Other moves have managed to turn public opinion against the company, as in a recent decision to lay off a number of workers in western Washington state, the stronghold of Boeing’s manufacturing. As reported by Everett, Washington’s HeraldNet, just months after the Washington state Legislature granted the company $8.7 billion in tax preferences to keep manufacturing jobs in the state, Boeing decided to go ahead and let a number of those workers go anyway. That $8.7 billion is the largest in American history, and the move by Boeing has certainly gotten the attention of legislatures across the country, in addition to angry residents and employees.
By taking on a strategic approach like Apple, Boeing would need to shift its focus from massive government projects that consume massive amounts of time and resources. While the projects and products the company could take on are anyone’s guess, it’s safe to assume it would probably revolve around similarly-styled aircraft, in which different models could be built around in order to optimize the development process and produce more planes.
With upcoming projects in the pipeline including building the successors to models like the 737 and A320, NASDAQ.com says new and revamped technologies aimed at producing more fuel-efficient aircraft won’t be decided upon for a long time. Those innovations could lead to big savings, not only for Boeing, but for taxpayers who foot the bill for the Department of Defense, which is one of Boeing’s largest customers.
This would be a similar approach to what Apple does, by creating an innovative product like the iPad, and then releasing annual updated versions or different variations, like the iPad 2 and the iPad Air. By putting in most of the work upfront, Apple sets itself up for continual growth by redesigning and tweaking the technical specifications to meet new demand. If Boeing were able to capitalize on a similar workflow, there’s no telling what the skies could look like in a decade or two.
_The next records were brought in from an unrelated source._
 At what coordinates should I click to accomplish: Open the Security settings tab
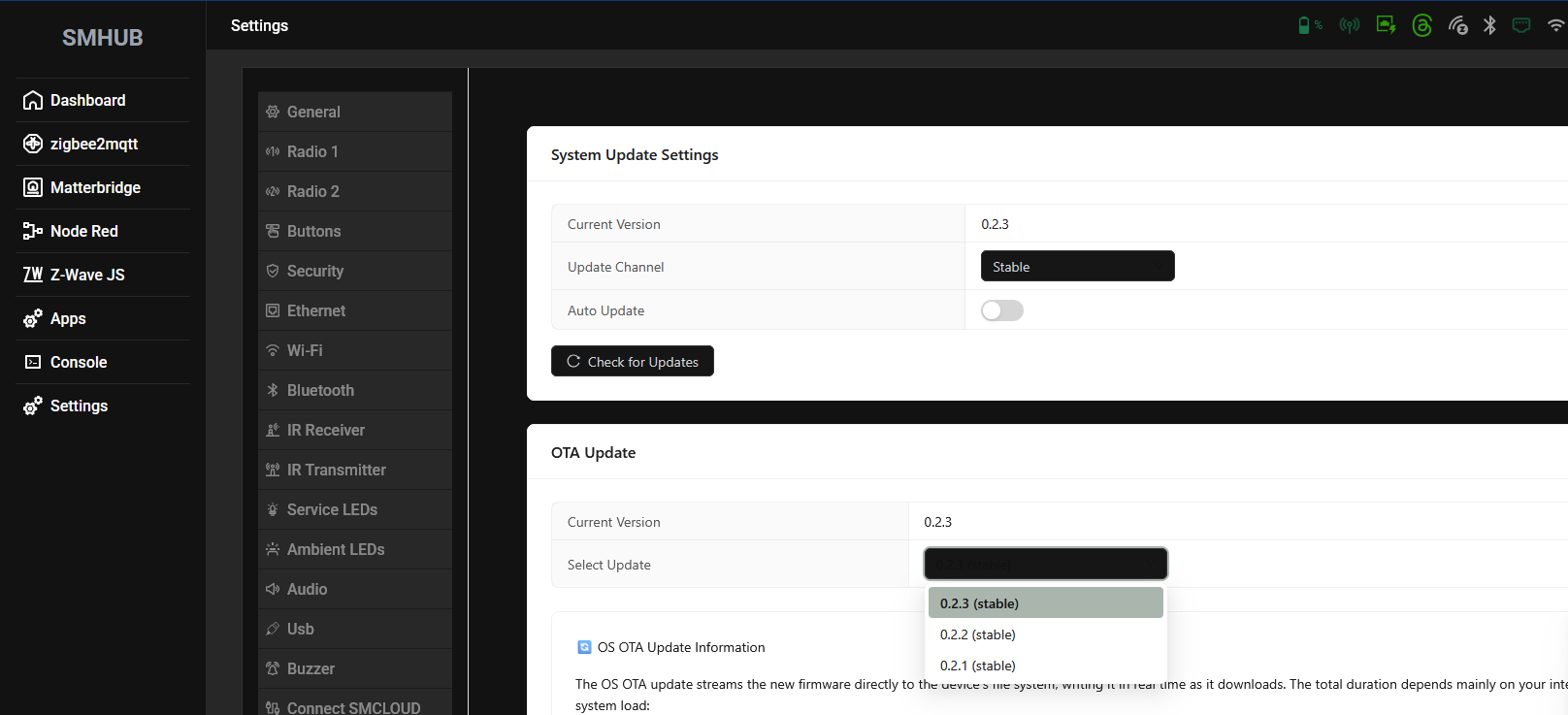click(315, 271)
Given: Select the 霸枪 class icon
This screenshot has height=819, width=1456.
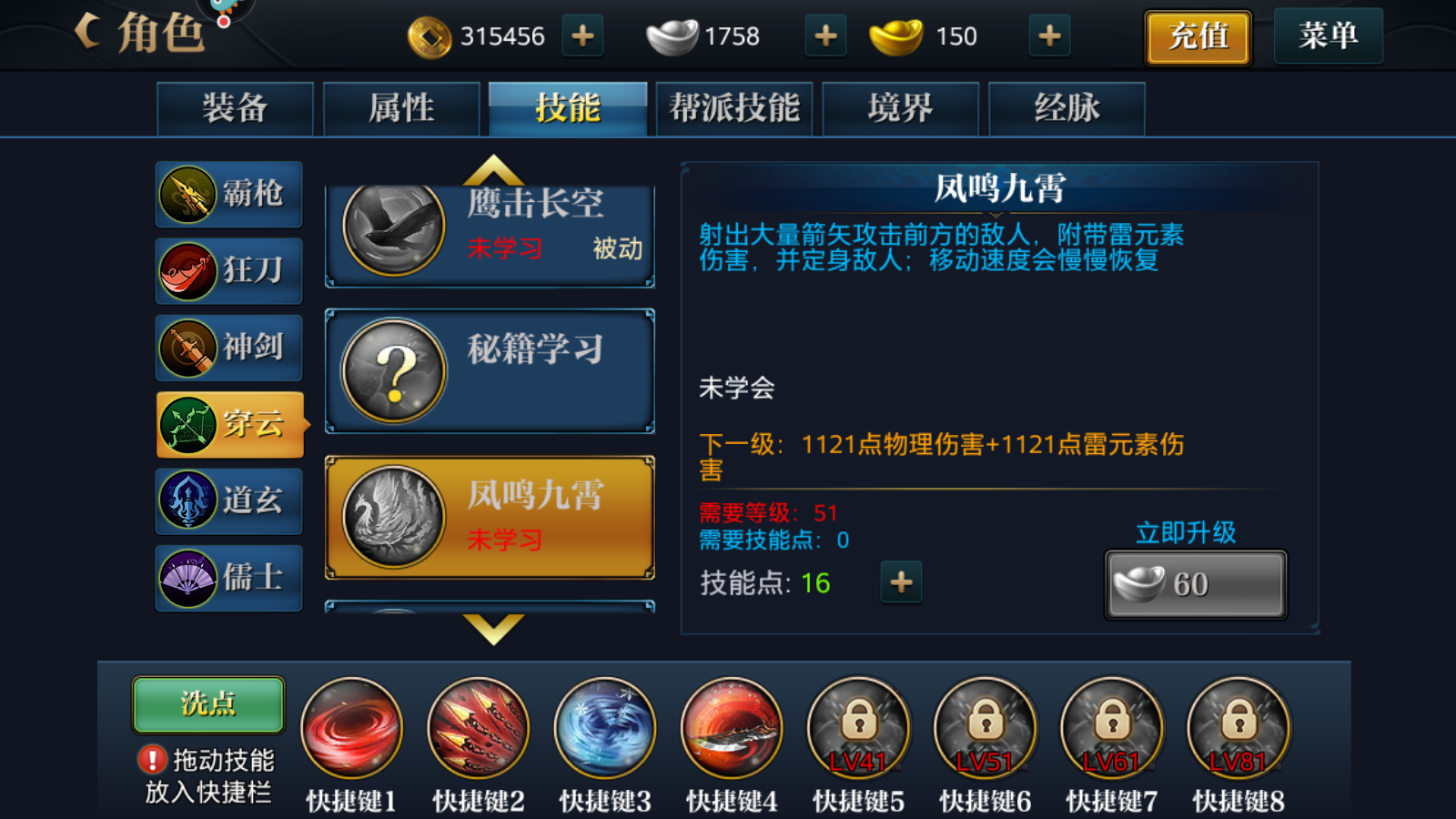Looking at the screenshot, I should coord(187,195).
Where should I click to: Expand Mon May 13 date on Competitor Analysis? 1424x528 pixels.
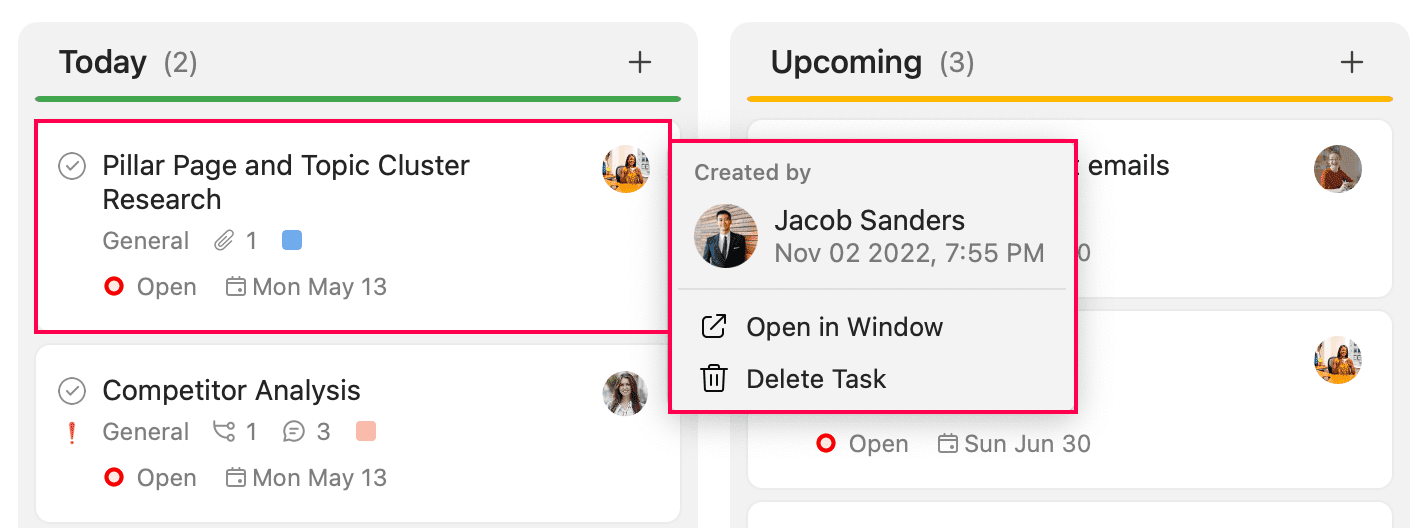click(x=319, y=479)
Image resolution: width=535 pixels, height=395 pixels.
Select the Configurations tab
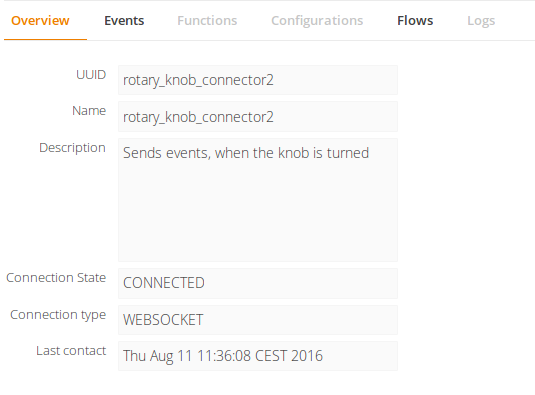click(x=317, y=21)
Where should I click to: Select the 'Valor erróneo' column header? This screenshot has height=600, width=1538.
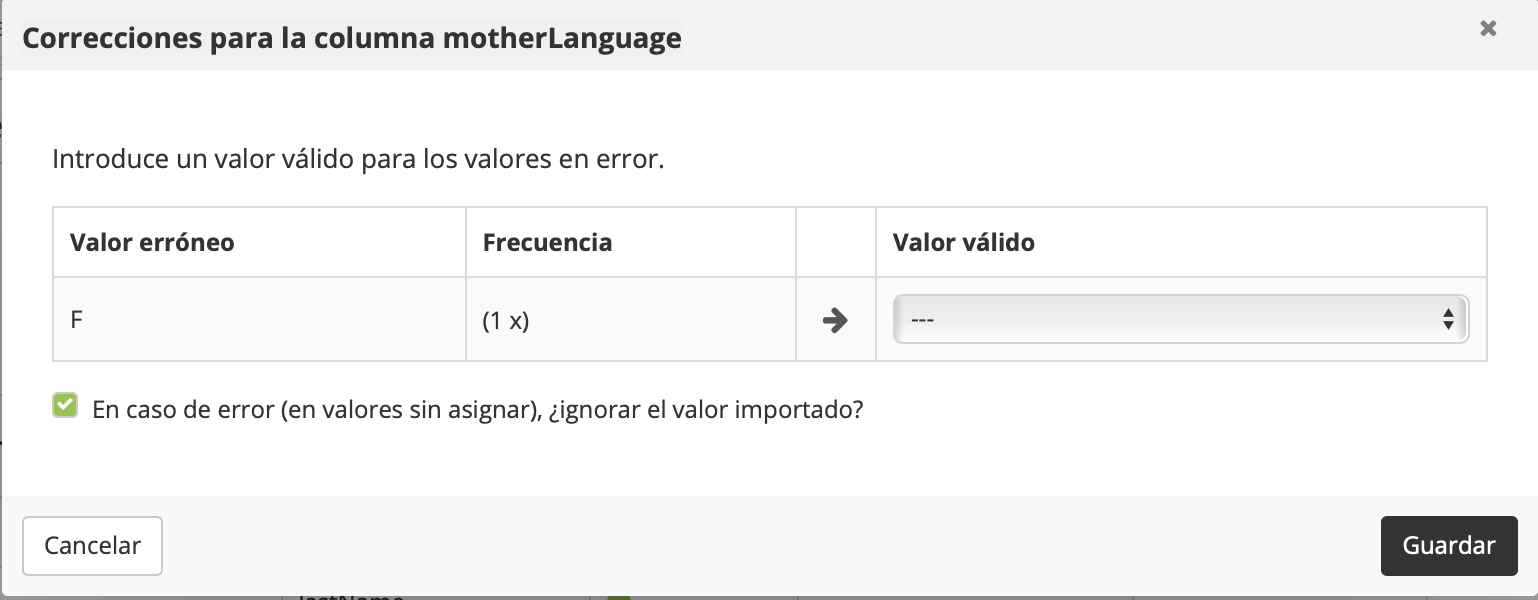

By adopting a new strategy closer to that of Apple, Boeing is making it clear that it is focused on sucking up every last cent of profit it can from its products by shaving costs and streamlining manufacturing facilities, as explained by Reuters. Having been the focus of increasing public and legislative scrutiny of late, trying to give the company a more consumer-friendly face, much like Apple has done, certainly couldn’t hurt either. While it’s unclear how exactly the measures Boeing plans to take will ultimately effect its products and business, an attempt at ramping up production and innovation time is admirable. For now, everyone will need to wait and see what exactly the “Applization” of the aerospace industry looks like.